Working in the ER is not actually as traumatizing as many people think it is. Yes, there is always a sense of pressure on you, a sense of knowing that your patient could die while you operate on them. But being an ER surgeon removes you from a lot of emotions, in a way. You can't cry when you're frustrated because you don't know what to do, you can't break down during a surgery when you know that your patient isn't going to live. You can't waste time mourning with the parents of a child who's died on the operating table. You just can't allow yourself to feel any of those emotions, because the more time you waste, the more lives go down the drain.

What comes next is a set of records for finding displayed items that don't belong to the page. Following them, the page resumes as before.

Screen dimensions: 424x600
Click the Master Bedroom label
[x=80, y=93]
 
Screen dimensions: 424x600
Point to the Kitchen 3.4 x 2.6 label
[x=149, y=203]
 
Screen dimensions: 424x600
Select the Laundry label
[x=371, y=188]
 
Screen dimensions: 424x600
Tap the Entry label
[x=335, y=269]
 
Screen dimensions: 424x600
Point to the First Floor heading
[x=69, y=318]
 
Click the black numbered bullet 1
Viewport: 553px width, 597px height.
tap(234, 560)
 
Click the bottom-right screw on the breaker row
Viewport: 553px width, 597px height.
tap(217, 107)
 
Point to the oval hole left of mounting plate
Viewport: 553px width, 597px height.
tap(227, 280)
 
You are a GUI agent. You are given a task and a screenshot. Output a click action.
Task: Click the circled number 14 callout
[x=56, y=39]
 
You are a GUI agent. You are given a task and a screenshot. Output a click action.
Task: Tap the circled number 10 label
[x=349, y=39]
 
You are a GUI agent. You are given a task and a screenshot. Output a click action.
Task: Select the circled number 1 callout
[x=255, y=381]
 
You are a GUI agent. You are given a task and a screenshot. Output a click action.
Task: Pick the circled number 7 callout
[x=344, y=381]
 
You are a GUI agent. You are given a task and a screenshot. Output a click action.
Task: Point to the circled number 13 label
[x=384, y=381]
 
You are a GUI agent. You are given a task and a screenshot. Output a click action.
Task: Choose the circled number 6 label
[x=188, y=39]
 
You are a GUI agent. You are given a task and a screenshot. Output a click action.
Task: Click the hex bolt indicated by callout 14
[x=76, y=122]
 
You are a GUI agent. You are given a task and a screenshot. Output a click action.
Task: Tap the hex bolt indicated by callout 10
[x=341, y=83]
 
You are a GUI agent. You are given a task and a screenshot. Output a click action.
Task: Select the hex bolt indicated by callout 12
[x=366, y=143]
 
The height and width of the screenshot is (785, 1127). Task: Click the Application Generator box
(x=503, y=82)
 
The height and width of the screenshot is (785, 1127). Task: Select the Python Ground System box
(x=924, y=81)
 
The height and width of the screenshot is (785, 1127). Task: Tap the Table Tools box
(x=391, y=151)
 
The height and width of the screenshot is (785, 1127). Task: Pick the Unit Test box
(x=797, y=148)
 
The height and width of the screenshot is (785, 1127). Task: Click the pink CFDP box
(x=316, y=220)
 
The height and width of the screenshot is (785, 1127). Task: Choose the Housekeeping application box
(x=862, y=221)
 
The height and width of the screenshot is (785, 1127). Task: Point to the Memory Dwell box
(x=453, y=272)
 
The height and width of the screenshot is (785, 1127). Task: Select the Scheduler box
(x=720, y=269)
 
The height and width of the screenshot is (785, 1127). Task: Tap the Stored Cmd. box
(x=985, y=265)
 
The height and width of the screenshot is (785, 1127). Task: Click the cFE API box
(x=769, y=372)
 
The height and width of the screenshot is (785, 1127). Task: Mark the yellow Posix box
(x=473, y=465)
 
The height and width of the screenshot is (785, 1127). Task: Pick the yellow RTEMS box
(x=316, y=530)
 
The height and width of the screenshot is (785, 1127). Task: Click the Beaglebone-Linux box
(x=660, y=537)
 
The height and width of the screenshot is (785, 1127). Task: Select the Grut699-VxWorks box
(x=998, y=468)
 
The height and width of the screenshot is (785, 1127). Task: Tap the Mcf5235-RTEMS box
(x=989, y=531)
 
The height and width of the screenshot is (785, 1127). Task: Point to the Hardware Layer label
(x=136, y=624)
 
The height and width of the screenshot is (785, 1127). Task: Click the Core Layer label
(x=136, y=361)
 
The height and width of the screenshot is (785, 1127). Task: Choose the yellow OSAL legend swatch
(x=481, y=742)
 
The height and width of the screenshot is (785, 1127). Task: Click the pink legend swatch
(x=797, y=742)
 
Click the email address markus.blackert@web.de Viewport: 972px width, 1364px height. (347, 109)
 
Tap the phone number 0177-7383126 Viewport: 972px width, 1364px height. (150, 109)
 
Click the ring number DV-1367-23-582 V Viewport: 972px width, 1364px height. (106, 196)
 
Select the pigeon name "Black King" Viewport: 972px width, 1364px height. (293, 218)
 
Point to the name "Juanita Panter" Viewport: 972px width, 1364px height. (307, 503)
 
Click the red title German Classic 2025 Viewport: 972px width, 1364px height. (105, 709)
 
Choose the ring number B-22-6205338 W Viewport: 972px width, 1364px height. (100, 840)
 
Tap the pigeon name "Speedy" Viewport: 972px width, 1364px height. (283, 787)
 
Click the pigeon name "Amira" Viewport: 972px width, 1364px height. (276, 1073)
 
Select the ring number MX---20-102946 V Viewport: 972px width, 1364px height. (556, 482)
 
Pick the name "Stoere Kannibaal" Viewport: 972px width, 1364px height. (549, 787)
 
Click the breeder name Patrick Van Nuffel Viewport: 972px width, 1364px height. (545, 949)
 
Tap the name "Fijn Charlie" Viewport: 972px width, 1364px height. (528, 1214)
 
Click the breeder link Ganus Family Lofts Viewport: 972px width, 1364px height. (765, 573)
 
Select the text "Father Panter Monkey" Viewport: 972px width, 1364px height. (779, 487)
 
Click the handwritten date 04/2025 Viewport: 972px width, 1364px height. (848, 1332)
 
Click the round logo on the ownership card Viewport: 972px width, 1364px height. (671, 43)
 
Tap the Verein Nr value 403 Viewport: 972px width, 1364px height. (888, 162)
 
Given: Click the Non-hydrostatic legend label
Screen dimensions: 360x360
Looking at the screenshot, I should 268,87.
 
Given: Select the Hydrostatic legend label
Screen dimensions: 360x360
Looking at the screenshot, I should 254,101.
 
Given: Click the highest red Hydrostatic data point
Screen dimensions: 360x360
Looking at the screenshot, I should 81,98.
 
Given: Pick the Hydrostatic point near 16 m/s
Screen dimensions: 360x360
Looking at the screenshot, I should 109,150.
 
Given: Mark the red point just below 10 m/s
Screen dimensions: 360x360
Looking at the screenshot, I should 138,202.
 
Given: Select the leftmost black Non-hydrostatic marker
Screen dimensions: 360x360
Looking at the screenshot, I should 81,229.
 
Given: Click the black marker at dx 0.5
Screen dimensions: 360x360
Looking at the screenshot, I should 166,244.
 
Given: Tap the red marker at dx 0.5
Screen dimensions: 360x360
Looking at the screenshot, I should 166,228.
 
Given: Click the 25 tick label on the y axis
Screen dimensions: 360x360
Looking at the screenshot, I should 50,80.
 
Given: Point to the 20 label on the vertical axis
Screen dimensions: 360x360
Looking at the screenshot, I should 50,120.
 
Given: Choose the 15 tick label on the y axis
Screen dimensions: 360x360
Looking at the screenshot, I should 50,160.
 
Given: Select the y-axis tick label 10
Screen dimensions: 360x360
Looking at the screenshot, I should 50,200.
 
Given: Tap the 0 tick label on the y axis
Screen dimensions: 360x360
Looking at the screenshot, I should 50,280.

I have had people die when I was operating on them before, yes. A small child who was run over by a car. A rape victim. A suicidal patient brought in by friends. A man who had gotten into a barfight. And many more. Most of them have died while I was trying to save them, a few of them have died on the way to the ER, and I have also saved many of them. And am I sad? Yes. Yes I am. It's my job to save lives, and when I can't do it, yes, it's frustrating and saddening all at the same time. But it's not like I could waste time crying my eyes out in the bathroom. It's touch and go.

I guess that I get a certain high out of working from the ER. I actually enjoy it. I like the sense of knowing that it's always rush rush rush, that you don't have to be a perfectionist to work in the ER. I mean, your main goal is to save the patient's life. If you worry about whether this stitch is crooked or whatever, then you'll never make it in the ER. All you have to do is save their life. That's all. You can worry about consulting a plastic surgeon after you save them to fix their face or whatever. And I like knowing that I can save people; that I have some small modicum of control over what I do. It's invigorating and exhilarating.

But one night in the wee hours of the morning, there was a man. A man who kept coming back for the same fierce problems. And...I couldn't save him. Sure, you're probably thinking, 'Oh, he's like all the other ones, I'll bet.' But he wasn't. There was something about him. I don't know if it was his fighting personality, the way he tried to keep cheerful with his sarcastic sense of humor, I really don't know what it was that attracted me to him.

My name is Ulquiorra Schiffer, and I no longer have dreams of becoming a plastic surgeon. I have decided to remain on at the ER. Why, you ask? Because of the man I mentioned up above and because of how he changed my life. Let me tell you the story of a certain Mr. Grimmjow Jeagerjacques, and his brave and courageous struggle against testicular cancer.